La CPI confirme les démarches de retrait des nations du Sahel
La Cour Pénale Internationale (CPI) a officiellement accusé réception des notifications de retrait émanant du Burkina Faso, du Mali et du Niger.
Ces trois nations d’Afrique de l’Ouest, formant l’Alliance des États du Sahel (AES), ont ainsi initié la procédure formelle d’un an nécessaire pour se désengager de la juridiction de la CPI.
Leur intention de se retirer avait été rendue publique en septembre 2025, les pays concernés dénonçant alors la CPI comme un « outil de répression néocolonial ».

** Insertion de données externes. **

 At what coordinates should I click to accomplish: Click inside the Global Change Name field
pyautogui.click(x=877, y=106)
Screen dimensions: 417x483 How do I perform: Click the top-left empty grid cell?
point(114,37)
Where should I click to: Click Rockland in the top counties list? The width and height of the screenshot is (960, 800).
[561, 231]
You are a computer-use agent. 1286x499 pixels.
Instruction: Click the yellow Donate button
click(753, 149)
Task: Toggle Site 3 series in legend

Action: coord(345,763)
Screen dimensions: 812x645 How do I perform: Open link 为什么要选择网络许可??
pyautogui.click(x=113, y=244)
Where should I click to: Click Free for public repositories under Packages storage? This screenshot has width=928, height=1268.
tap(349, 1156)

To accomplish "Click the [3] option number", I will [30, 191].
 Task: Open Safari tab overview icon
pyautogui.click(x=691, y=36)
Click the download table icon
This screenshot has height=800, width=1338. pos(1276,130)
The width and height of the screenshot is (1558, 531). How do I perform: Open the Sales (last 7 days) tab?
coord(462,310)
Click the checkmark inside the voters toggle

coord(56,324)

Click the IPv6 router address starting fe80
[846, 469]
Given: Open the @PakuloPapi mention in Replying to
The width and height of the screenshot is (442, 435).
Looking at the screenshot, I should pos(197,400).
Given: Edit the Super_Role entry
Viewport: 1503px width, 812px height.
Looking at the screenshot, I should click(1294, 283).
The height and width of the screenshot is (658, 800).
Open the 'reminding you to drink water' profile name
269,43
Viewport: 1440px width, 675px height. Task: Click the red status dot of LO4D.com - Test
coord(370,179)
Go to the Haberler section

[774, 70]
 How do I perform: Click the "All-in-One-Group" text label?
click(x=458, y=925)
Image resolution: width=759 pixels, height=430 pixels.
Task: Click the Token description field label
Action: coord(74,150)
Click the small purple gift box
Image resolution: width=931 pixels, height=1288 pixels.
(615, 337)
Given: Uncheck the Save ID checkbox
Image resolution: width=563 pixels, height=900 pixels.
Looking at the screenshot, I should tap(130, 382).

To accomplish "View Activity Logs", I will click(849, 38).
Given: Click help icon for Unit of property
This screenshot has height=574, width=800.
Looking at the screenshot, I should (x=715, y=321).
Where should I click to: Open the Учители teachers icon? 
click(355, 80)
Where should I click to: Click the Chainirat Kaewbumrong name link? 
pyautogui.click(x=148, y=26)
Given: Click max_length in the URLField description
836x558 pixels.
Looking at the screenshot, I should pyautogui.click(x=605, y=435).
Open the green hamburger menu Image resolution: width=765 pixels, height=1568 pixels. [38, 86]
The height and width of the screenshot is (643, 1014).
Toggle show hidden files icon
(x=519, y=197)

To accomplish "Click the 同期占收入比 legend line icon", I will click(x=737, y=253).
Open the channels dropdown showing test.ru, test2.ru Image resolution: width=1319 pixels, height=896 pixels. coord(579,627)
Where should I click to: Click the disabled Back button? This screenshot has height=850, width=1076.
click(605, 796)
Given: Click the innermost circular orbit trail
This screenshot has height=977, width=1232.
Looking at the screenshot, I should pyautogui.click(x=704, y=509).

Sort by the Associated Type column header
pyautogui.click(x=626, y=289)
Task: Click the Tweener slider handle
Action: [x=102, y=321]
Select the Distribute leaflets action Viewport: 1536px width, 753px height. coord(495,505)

Institution judiciaire mondiale permanente, la Cour Pénale Internationale a pour mission de juger les individus accusés de génocide, de crimes contre l’humanité, de crimes de guerre et de crime d’agression, en particulier lorsque les systèmes judiciaires nationaux se révèlent incapables d’intervenir.
Un communiqué récent de la présidence de l’organe directeur de la CPI a corroboré que le Mali, le Burkina Faso et le Niger avaient formellement déposé leurs lettres, officialisant ainsi le début du processus d’un an qui précède leur sortie définitive du Statut de Rome, le traité fondateur de la Cour.
La CPI a, par ailleurs, invité ces trois États africains à maintenir le dialogue au sein de l’Assemblée des États Parties, afin de faire part de leurs réserves et préoccupations concernant le Statut de Rome.